--- START ---

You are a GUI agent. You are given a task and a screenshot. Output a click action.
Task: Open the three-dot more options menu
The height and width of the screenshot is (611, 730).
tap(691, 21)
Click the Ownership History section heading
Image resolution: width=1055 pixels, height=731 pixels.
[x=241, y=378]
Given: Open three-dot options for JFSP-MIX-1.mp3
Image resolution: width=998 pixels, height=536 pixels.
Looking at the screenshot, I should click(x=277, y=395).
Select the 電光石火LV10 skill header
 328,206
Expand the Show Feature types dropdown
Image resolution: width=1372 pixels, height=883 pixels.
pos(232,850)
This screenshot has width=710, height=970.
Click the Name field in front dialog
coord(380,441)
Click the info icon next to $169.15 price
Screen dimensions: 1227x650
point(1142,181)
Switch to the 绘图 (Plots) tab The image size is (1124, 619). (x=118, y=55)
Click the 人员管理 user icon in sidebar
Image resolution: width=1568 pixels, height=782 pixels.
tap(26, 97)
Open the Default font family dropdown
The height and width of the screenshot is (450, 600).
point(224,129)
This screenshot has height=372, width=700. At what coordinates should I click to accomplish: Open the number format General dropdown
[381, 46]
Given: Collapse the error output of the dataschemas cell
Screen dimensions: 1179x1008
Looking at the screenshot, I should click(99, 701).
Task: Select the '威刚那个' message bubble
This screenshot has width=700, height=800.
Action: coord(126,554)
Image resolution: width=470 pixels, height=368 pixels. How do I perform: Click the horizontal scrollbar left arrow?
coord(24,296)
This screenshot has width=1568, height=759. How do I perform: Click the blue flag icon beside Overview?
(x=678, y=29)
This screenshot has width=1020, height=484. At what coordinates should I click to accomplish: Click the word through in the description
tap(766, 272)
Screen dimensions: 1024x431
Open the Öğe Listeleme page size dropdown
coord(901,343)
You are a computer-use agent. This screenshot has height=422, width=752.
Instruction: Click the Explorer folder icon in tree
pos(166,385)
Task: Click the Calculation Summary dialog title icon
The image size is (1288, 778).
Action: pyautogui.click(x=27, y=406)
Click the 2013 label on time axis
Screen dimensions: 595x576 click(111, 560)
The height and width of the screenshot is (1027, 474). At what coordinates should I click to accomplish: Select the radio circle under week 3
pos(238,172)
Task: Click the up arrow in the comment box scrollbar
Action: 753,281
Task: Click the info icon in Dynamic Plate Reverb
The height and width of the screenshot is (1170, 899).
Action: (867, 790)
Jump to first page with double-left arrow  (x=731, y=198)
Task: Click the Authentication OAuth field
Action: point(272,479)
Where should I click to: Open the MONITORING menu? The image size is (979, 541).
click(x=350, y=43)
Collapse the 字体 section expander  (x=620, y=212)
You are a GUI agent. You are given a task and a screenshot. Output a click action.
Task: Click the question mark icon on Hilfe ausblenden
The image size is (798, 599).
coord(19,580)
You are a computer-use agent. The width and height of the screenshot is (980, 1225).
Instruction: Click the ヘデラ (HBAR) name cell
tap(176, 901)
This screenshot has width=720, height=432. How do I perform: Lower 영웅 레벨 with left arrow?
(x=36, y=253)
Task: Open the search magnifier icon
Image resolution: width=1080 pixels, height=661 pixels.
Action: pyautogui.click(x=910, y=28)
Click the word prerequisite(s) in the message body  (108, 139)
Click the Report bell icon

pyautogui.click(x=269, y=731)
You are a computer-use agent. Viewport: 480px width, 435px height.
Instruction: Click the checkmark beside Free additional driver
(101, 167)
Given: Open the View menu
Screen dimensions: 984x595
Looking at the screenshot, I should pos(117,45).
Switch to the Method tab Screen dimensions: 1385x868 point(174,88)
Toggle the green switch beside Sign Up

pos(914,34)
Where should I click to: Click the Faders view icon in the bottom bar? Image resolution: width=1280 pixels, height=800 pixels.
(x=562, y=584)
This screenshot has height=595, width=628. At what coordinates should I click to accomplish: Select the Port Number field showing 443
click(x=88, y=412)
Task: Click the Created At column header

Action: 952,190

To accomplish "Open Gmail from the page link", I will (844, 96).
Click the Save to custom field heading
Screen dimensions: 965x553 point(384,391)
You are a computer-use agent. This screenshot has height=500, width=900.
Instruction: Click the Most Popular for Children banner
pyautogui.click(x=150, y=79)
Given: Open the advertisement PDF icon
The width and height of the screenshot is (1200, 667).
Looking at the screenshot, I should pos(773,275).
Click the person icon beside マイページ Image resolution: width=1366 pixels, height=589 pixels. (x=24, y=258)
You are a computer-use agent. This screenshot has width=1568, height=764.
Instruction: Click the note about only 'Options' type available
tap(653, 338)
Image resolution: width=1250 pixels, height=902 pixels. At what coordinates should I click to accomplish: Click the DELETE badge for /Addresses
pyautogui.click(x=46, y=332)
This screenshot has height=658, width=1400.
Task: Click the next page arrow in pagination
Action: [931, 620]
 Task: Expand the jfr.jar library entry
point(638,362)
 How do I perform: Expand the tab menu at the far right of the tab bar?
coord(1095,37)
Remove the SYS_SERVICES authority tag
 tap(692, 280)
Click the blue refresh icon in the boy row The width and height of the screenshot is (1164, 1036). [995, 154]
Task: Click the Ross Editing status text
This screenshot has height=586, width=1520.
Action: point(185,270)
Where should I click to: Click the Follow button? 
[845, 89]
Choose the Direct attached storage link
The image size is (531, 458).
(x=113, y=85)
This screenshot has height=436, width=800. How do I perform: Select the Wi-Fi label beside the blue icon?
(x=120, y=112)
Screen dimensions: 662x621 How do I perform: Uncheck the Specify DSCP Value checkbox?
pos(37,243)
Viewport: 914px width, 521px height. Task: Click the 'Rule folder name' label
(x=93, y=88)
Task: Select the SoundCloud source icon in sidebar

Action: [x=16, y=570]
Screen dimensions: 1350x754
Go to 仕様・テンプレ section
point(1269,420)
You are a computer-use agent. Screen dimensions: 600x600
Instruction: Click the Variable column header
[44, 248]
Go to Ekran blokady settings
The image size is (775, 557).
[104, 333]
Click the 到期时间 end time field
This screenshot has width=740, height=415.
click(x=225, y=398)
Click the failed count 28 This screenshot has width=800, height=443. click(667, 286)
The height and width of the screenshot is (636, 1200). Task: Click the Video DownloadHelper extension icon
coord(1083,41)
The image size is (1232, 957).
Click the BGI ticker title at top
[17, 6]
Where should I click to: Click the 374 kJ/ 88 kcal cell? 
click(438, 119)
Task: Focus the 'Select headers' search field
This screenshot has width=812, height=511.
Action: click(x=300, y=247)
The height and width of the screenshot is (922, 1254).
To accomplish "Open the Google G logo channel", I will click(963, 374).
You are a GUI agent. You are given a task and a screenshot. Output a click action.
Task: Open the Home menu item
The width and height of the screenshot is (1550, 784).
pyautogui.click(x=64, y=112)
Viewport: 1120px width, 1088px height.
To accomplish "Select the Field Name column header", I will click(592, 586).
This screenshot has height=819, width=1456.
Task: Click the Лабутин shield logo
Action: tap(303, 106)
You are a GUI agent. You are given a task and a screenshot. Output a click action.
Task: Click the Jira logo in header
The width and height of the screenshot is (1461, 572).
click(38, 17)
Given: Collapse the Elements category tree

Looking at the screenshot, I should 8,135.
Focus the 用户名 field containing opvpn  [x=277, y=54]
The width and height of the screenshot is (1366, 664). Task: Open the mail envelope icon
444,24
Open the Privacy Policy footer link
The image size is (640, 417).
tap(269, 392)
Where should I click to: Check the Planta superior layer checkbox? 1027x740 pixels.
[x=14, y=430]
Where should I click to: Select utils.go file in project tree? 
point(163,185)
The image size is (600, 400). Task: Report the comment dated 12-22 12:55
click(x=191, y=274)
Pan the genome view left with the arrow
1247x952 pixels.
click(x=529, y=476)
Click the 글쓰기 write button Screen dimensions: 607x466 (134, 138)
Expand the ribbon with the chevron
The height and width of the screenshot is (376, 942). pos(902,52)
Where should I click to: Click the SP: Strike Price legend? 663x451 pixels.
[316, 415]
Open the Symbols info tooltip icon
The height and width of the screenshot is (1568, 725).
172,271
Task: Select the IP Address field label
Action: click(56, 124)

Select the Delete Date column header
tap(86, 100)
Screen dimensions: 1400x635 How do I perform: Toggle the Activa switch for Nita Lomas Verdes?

--- END ---

_WHAT TO WORK ON_
Which of the lines above mention the word "three"? Pull those lines out.

_SOLUTION TO THIS TASK_
Task: Open the three-dot more options menu
Given: Open three-dot options for JFSP-MIX-1.mp3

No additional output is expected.